El planeta está enojado. Cual feroz bestia cabreada gira y se sacude tratando de derribar a su inconsciente jinete, que cada vez la castiga más fuerte con la espuela y el fuete. Pero la Madre Tierra ya no tolera más el cruel castigo. Hoy se revela, con justificada inquina, contra sus nocivos habitantes. Se sirve de sus poderosos huracanes y temblores para protestar.

Creámoslo o no, el problema del Cambio Climático es real y muy grave. La contaminación desmedida e indiscriminada generada por el hombre desde la Revolución Industrial, ha incrementado 40% la concentración de dióxido de carbono. Cada año aniquilamos más 13 millones de hectáreas de bosque, y día tras día contribuimos a exterminar 150 especies animales.

Aquí los temas de la soberanía de las naciones y el derecho de la autodeterminación de los pueblos juegan en contra. La contaminación ambiental no respeta fronteras; por lo tanto, las acciones de cada país debieran ser de interés y preocupación general. Lo que hagan los chinos o los pakistaníes con su entorno, tarde o temprano repercutirá en nuestro continente.

Para dejar este punto en claro, recordemos el reciente ciclón “Irma”: después de arrasar con algunas islas de Las Antillas, su devastadora trayectoria viró hacia el Norte, inundando ciudades importantes de Florida.
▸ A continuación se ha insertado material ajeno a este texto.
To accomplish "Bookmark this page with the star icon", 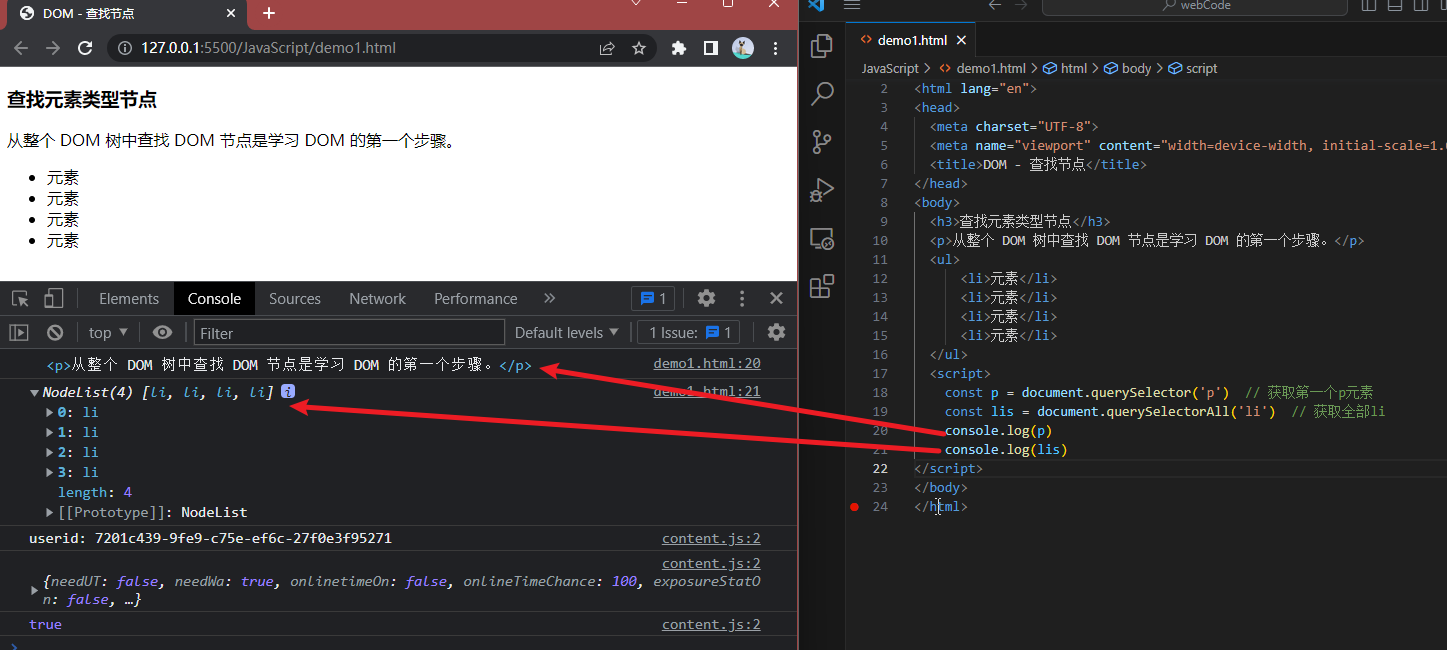I will [639, 48].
Catastrófico reclamo de la Naturaleza para Donald Trump, quien justo hace unos meses decidió, de manera unilateral, levantarse de la Mesa de los Acuerdos de París.

En México, aunque nos salvamos milagrosamente de la indeseable visita de Irma, otros fenómenos sí nos trastocaron. Aunque de menor magnitud, un par de meteoros impactaron nuestras costas del Golfo y del Pacífico, y un terrible terremoto devastó la zona del Istmo de Tehuantepec.

La venenosa anémona protege con sus tentáculos al cangrejo ermitaño porque éste le procura alimento, de la misma forma que el temible búfalo africano tolera que algunas aves encuentren refugio en su lomo porque lo acicalan y se comen las molestas garrapatas. A eso se le llama simbiosis.

En tales casos, ambas partes se benefician de la coexistencia y la cohabitación. Pero cuando una de ellas comienza a abusar de la otra, a tratarla sin respeto y a no escucharla, se rompen los equilibrios.

Los estudiosos del tema nos alertan desde hace tiempo: Un negro futuro depara a nuestra descendencia si seguimos maltratando a la tierra. Y ese futuro, por la visto, ya nos está tocando las puertas.